Wer laestert, darf dabei ruhig etwas uebertreiben. Im Kern hat der Mann aber recht. Denn was die verschiedenen Systeme an Offenheit und Interoperabilitaet zu bieten haben, ist schon recht bescheiden. Man versteht sich sozusagen nur im engsten Familienkreise. Meistens gelingt es gerade noch, eine Linie durch die Punkte A und B vom System Y auf System Z zu uebertragen - aber alle Informationen zu der Geometrie scheitern an den Systemgrenzen.

Doch die Zeiten aendern sich. Die proprietaere und technisch mangelhafte Schnittstelle DXF oder in die Jahre gekommene Standards wie Iges genuegen den Anforderungen immer weniger.
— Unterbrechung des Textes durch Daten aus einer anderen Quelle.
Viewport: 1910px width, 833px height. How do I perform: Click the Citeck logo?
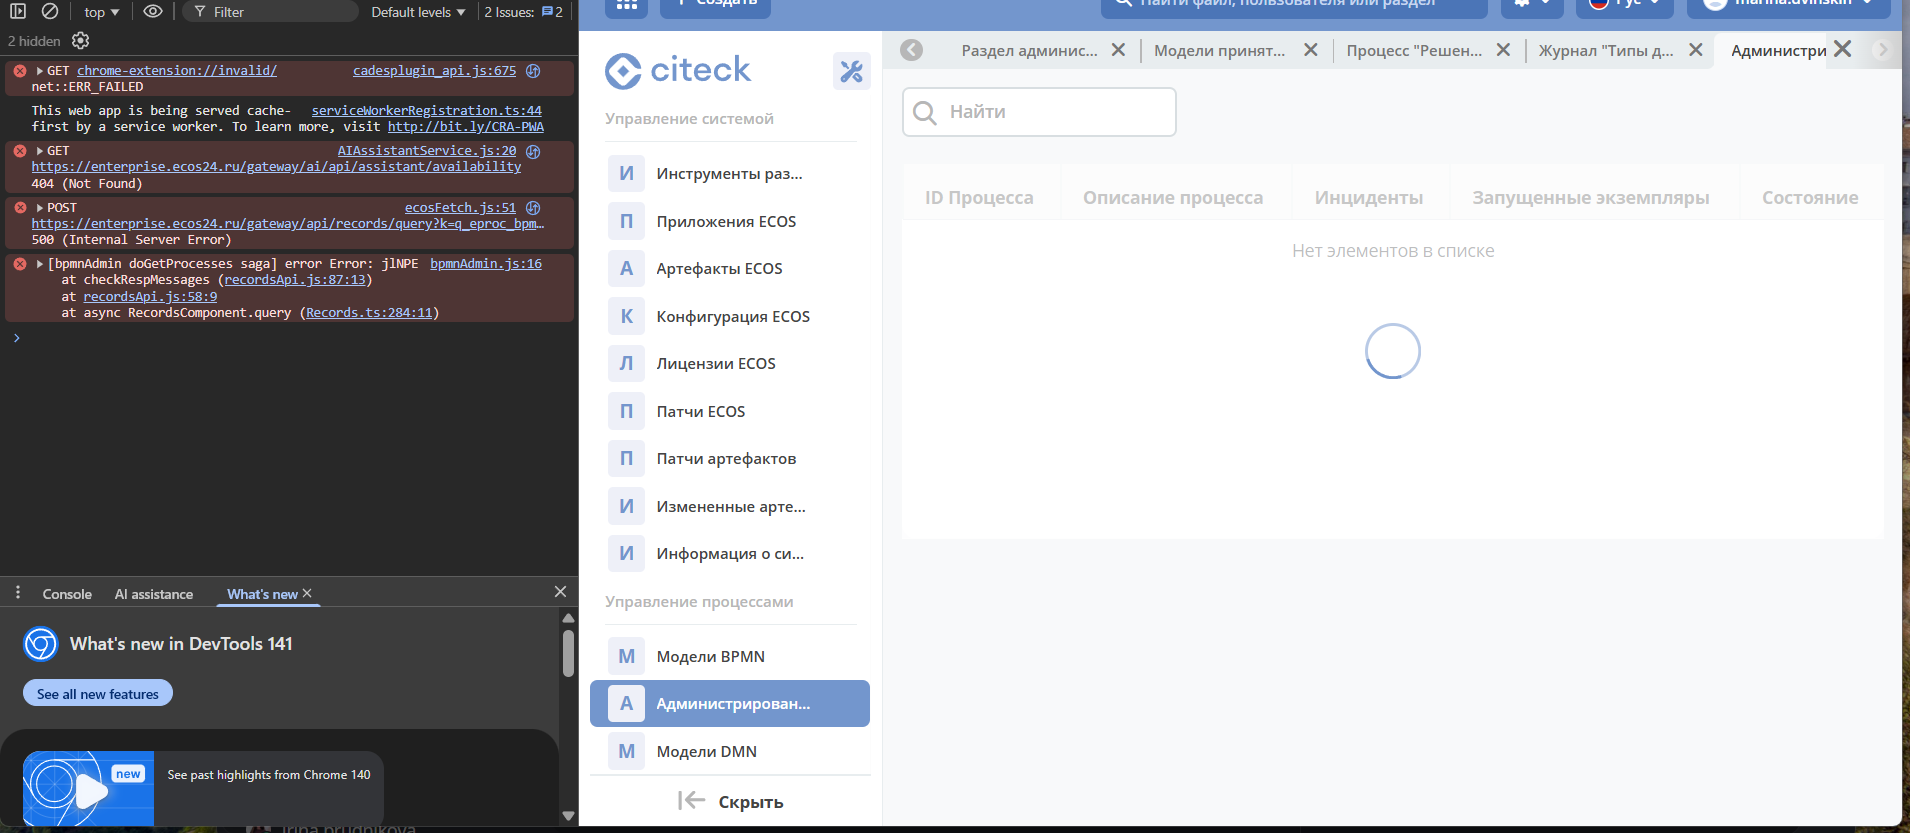(x=678, y=71)
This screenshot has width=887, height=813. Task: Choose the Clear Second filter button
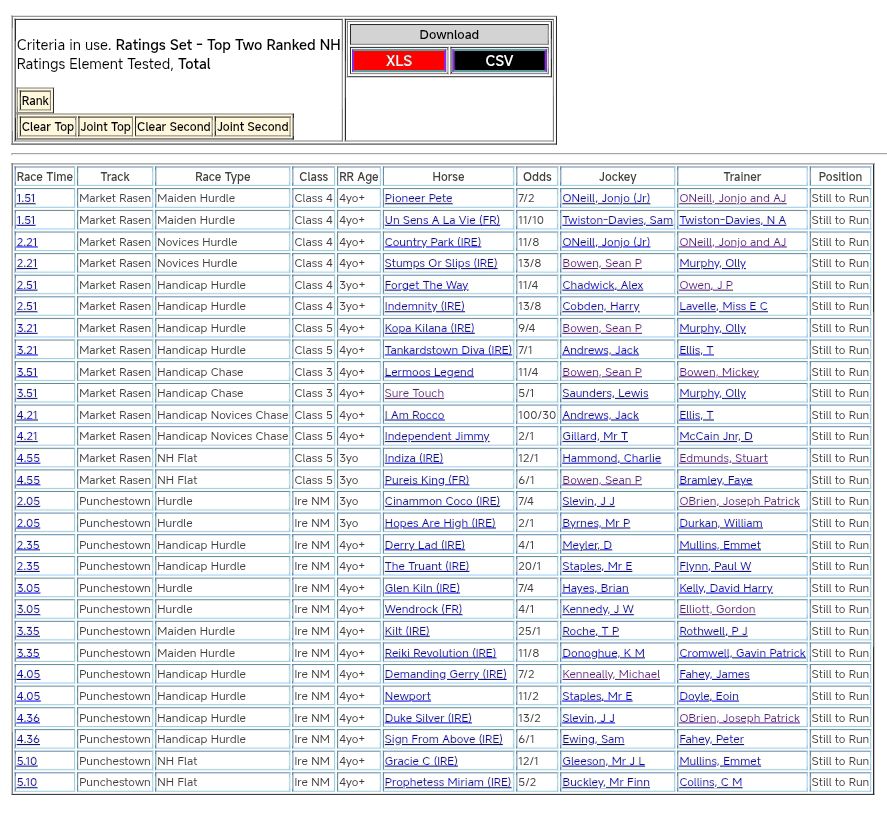click(x=174, y=127)
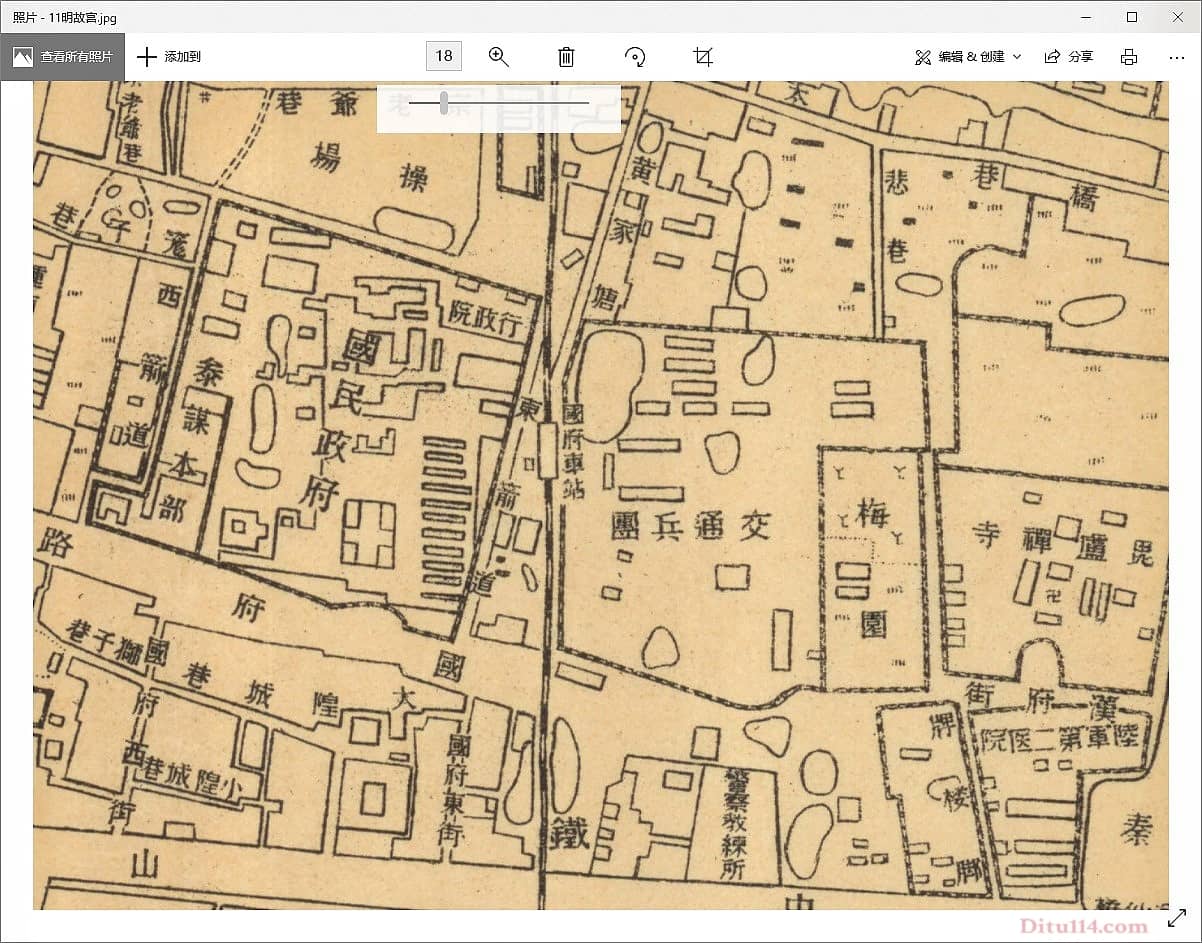Open the three-dot more options menu
Screen dimensions: 1202x943
(x=1176, y=57)
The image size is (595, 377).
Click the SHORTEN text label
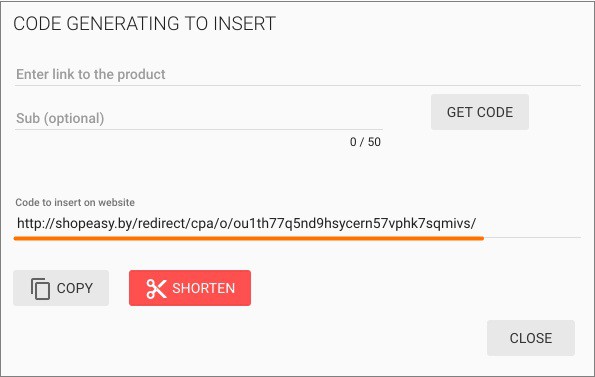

Seit gut einem Jahr bestimmt Step die Diskussion. Zu diesem internationalen Standard hatten sich die CAx-Hersteller schon verpflichtet, bevor er ueberhaupt definiert war. Die einstmals so selbstgerechten Anbieter beugen sich auch in diesem DV-Segment der Macht und den Forderungen der Anwender. Denen sitzt in der derzeitigen Krise das Geld nicht mehr so locker, weshalb die Frage aufgekommen ist, wieso all das teure DV-Geraet die Produktivitaet nur so wenig gefoerdert hat. Und sie haben entdeckt, dass ein offenes System mit einigen Einschraenkungen immer noch besser ist als ein geschlossenes mit allem ausgefeilten Schnickschnack.

Die Zeit bis zur Marktreife eines Produkt - time to market - muss dringend reduziert werden. Das laesst sich nur durch eine bessere DV-technische Integration der Systeme und ueber Schnittstellen erreichen. Ausserhalb Europas gestellte Anforderungen an Produktlieferanten bringen ploetzlich Standardisierungsthemen auf den Tisch, die in wenigen Jahren ausdiskutiert sein muessen, von denen man hierzulande bisher aber kaum gehoert hat: Cals und SGML. Grossanwender sind aufgewacht. In Standardisierungsgremien wie Prostep sind Anwender wie selbstverstaendlich neben den Herstellern vertreten. Das ist in der DV-Branche ansonsten ganz und gar unueblich.